- **Written request**
Reproduce the rows below, substituting "desktop agent" for every occurrence of "GUI agent" and leaving everything else unchanged.

- **Data**
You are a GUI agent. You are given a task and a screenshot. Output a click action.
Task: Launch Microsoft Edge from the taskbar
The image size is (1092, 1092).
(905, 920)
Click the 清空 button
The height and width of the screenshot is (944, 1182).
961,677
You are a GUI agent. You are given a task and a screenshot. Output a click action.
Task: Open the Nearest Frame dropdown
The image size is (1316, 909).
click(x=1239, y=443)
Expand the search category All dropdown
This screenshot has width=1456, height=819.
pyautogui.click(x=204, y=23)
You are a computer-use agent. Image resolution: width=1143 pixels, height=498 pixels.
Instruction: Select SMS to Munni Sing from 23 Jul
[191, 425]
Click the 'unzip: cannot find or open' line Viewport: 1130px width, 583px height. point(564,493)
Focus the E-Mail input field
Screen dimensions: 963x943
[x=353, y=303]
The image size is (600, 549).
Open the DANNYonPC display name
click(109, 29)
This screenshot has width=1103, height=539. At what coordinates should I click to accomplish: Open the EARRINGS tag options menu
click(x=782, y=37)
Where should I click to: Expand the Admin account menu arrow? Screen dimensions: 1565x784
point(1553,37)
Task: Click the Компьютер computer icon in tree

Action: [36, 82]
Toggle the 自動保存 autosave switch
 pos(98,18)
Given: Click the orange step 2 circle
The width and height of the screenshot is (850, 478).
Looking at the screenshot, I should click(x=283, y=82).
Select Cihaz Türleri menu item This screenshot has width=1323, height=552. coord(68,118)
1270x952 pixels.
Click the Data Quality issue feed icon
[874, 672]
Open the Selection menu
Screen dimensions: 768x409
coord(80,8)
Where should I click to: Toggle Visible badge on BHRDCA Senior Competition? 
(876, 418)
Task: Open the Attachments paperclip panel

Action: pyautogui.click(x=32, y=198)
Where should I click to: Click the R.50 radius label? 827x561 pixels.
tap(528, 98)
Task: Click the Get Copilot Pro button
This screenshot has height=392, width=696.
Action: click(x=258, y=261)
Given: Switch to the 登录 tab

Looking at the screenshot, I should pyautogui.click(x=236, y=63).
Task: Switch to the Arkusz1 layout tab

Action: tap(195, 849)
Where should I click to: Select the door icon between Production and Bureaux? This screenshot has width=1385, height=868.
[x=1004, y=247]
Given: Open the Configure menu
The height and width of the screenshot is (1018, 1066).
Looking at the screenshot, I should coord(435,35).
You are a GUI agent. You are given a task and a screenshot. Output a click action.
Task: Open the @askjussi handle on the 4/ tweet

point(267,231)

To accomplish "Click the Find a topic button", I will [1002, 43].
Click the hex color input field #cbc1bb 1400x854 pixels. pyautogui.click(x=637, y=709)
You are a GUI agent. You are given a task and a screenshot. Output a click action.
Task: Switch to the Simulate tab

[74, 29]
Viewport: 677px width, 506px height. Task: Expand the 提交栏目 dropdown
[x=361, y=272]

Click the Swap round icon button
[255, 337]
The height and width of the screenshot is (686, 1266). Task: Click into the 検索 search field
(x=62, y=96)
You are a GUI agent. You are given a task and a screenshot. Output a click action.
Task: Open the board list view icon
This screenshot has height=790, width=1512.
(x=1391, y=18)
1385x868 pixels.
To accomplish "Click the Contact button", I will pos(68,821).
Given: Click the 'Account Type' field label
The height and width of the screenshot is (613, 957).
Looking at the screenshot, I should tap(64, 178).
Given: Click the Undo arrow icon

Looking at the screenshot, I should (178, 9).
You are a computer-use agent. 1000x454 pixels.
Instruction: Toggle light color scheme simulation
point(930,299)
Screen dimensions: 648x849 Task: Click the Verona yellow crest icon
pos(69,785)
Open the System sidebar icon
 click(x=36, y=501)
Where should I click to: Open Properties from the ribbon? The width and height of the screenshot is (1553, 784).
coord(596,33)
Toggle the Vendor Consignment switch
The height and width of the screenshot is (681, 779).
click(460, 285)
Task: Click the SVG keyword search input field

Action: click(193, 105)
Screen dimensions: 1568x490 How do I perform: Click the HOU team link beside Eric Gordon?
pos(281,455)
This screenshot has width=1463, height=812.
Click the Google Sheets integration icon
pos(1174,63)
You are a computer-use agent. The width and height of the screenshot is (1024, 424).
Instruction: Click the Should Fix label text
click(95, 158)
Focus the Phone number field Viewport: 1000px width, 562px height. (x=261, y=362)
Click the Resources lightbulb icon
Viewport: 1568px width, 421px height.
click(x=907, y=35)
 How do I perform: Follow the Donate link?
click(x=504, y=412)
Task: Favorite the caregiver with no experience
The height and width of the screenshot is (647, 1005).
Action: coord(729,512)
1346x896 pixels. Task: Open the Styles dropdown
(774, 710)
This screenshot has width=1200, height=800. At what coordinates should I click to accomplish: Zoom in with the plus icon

- **Output for this task**
You are a desktop agent. You are given a task and a screenshot. Output a click action.
Task: Launch Microsoft Edge from the taskbar
The image size is (1092, 1092).
(905, 920)
Click the 清空 button
The height and width of the screenshot is (944, 1182).
961,677
You are a desktop agent. You are given a task and a screenshot. Output a click action.
Task: Open the Nearest Frame dropdown
The image size is (1316, 909).
click(x=1239, y=443)
Expand the search category All dropdown
This screenshot has width=1456, height=819.
pyautogui.click(x=204, y=23)
You are a computer-use agent. Image resolution: width=1143 pixels, height=498 pixels.
Instruction: Select SMS to Munni Sing from 23 Jul
[191, 425]
Click the 'unzip: cannot find or open' line Viewport: 1130px width, 583px height. point(564,493)
Focus the E-Mail input field
Screen dimensions: 963x943
[x=353, y=303]
The image size is (600, 549).
Open the DANNYonPC display name
click(109, 29)
This screenshot has width=1103, height=539. At what coordinates should I click to accomplish: Open the EARRINGS tag options menu
click(x=782, y=37)
Where should I click to: Expand the Admin account menu arrow? Screen dimensions: 1565x784
point(1553,37)
Task: Click the Компьютер computer icon in tree

Action: [36, 82]
Toggle the 自動保存 autosave switch
 pos(98,18)
Given: Click the orange step 2 circle
The width and height of the screenshot is (850, 478).
Looking at the screenshot, I should click(x=283, y=82).
Select Cihaz Türleri menu item This screenshot has width=1323, height=552. coord(68,118)
1270x952 pixels.
Click the Data Quality issue feed icon
[874, 672]
Open the Selection menu
Screen dimensions: 768x409
coord(80,8)
Where should I click to: Toggle Visible badge on BHRDCA Senior Competition? 
(876, 418)
Task: Open the Attachments paperclip panel

Action: pyautogui.click(x=32, y=198)
Where should I click to: Click the R.50 radius label? 827x561 pixels.
tap(528, 98)
Task: Click the Get Copilot Pro button
This screenshot has height=392, width=696.
Action: click(x=258, y=261)
Given: Switch to the 登录 tab

Looking at the screenshot, I should pyautogui.click(x=236, y=63).
Task: Switch to the Arkusz1 layout tab

Action: tap(195, 849)
Where should I click to: Select the door icon between Production and Bureaux? This screenshot has width=1385, height=868.
[x=1004, y=247]
Given: Open the Configure menu
The height and width of the screenshot is (1018, 1066).
Looking at the screenshot, I should coord(435,35).
You are a desktop agent. You are given a task and a screenshot. Output a click action.
Task: Open the @askjussi handle on the 4/ tweet

point(267,231)

To accomplish "Click the Find a topic button", I will [1002, 43].
Click the hex color input field #cbc1bb 1400x854 pixels. pyautogui.click(x=637, y=709)
You are a desktop agent. You are given a task and a screenshot. Output a click action.
Task: Switch to the Simulate tab

[74, 29]
Viewport: 677px width, 506px height. Task: Expand the 提交栏目 dropdown
[x=361, y=272]

Click the Swap round icon button
[255, 337]
The height and width of the screenshot is (686, 1266). Task: Click into the 検索 search field
(x=62, y=96)
You are a desktop agent. You are given a task and a screenshot. Output a click action.
Task: Open the board list view icon
This screenshot has height=790, width=1512.
(x=1391, y=18)
1385x868 pixels.
To accomplish "Click the Contact button", I will pos(68,821).
Given: Click the 'Account Type' field label
The height and width of the screenshot is (613, 957).
Looking at the screenshot, I should tap(64, 178).
Given: Click the Undo arrow icon

Looking at the screenshot, I should (178, 9).
You are a computer-use agent. 1000x454 pixels.
Instruction: Toggle light color scheme simulation
point(930,299)
Screen dimensions: 648x849 Task: Click the Verona yellow crest icon
pos(69,785)
Open the System sidebar icon
 click(x=36, y=501)
Where should I click to: Open Properties from the ribbon? The width and height of the screenshot is (1553, 784).
coord(596,33)
Toggle the Vendor Consignment switch
The height and width of the screenshot is (681, 779).
click(460, 285)
Task: Click the SVG keyword search input field

Action: click(193, 105)
Screen dimensions: 1568x490 How do I perform: Click the HOU team link beside Eric Gordon?
pos(281,455)
This screenshot has width=1463, height=812.
Click the Google Sheets integration icon
pos(1174,63)
You are a computer-use agent. The width and height of the screenshot is (1024, 424).
Instruction: Click the Should Fix label text
click(95, 158)
Focus the Phone number field Viewport: 1000px width, 562px height. (x=261, y=362)
Click the Resources lightbulb icon
Viewport: 1568px width, 421px height.
click(x=907, y=35)
 How do I perform: Follow the Donate link?
click(x=504, y=412)
Task: Favorite the caregiver with no experience
The height and width of the screenshot is (647, 1005).
Action: coord(729,512)
1346x896 pixels. Task: Open the Styles dropdown
(774, 710)
This screenshot has width=1200, height=800. At what coordinates should I click to accomplish: Zoom in with the plus icon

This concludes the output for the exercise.